In fact, 49 percent of those surveyed by Olapic say they are more likely to buy a product (across verticals) when it’s endorsed by a real person – and communities take user-generated content (UGC) far beyond static rating and reviews displayed on product pages. Traditional ratings and reviews can miss the mark when it comes to connecting visitors with the right product content pre-purchase and engaging them post-purchase (often lacking relevance, images, answers to questions, ability to filter, etc.). Alternatively, communities provide a place to deliver contextual content while allowing consumers to post themselves and to self-serve to find quick answers in their moment of need provided by real users. Since the Q&A sections tend to fill up with information unavailable in product descriptions or even reviews, they’re also effective for search engine optimization efforts as people tend to write how they talk and search similarly.

Communities are supported by companies such as Salesforce (Community Cloud) and SAP (Jam) or vendors like Ning or Memberful. SAP, for instance, connects buyers with peer reviews, recommendations, articles, and questions and answers on e-commerce sites – and often to great effect.

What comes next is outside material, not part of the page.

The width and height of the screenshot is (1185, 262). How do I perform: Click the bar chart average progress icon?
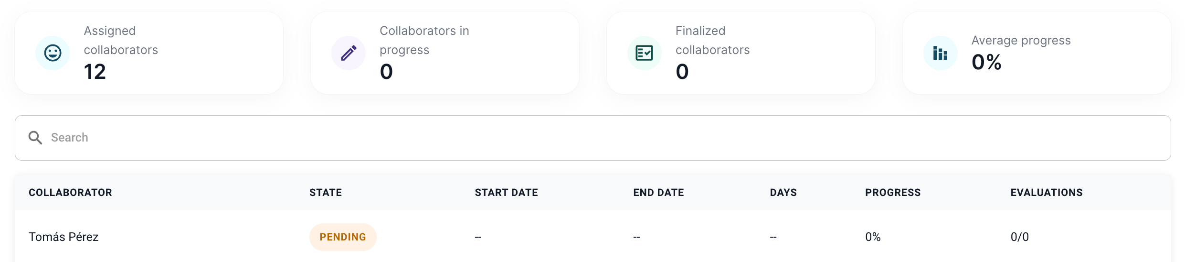941,53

An SAP-commissioned report from Forrester, for example, found that 75 percent of companies believe that communities accelerate buying decisions, increase purchase likelihood (73 percent) and improve buyer confidence (59 percent). Similarly, 66 percent of companies surveyed expect to increase purchase satisfaction by using communities to help inform purchases.

Where SAP Jam differs from many offerings, and the reason it is particularly useful for enterprise clients, is its ability to prioritize what content displays and to whom, so the visitor is looking at a blog, an answer or a recommendation that makes sense in the context of that visit (e.g., just browsing, just purchased, etc.). Today, SAP Jam integrates with the Hybris marketing module (owned by SAP) and other marketing automation suites, which allow retailers to gather information from within their communities to inform marketing decisions like delivering a coupon to a person who performed a certain action (e.g. multiple searches without conversion) or creating content based on trending topics within the community.


Communities in Action

Check out commerce companies with very active communities at wsm.co/activetalk.


Despite the obvious power of community-type environments on commerce sites, retailers have their concerns. For retailers with some UGC-type functionality already provided within their Web presence, they are concerned with how customers will adapt to a new experience according to Stephen Hamrick, vice president of product management at SAP.

For retailers who have yet to launch community-type functionality, Hamrick suggests a common concern is what their customers will say about them. In many ways, however, commerce communities are a more controlled environment to manage compliments and criticisms than social media where customers often turn in order to voice their uncensored opinions.

Regardless of where a retailer is with its UGC efforts, communities aren’t built overnight (see sidebar) but brands that realize the importance of complementing commerce with content are on the right track and to prove it, they can monitor how community members are performing desired actions, contributing, referring and conducting other behaviors that impact a company’s bottom line before, during and after the sale.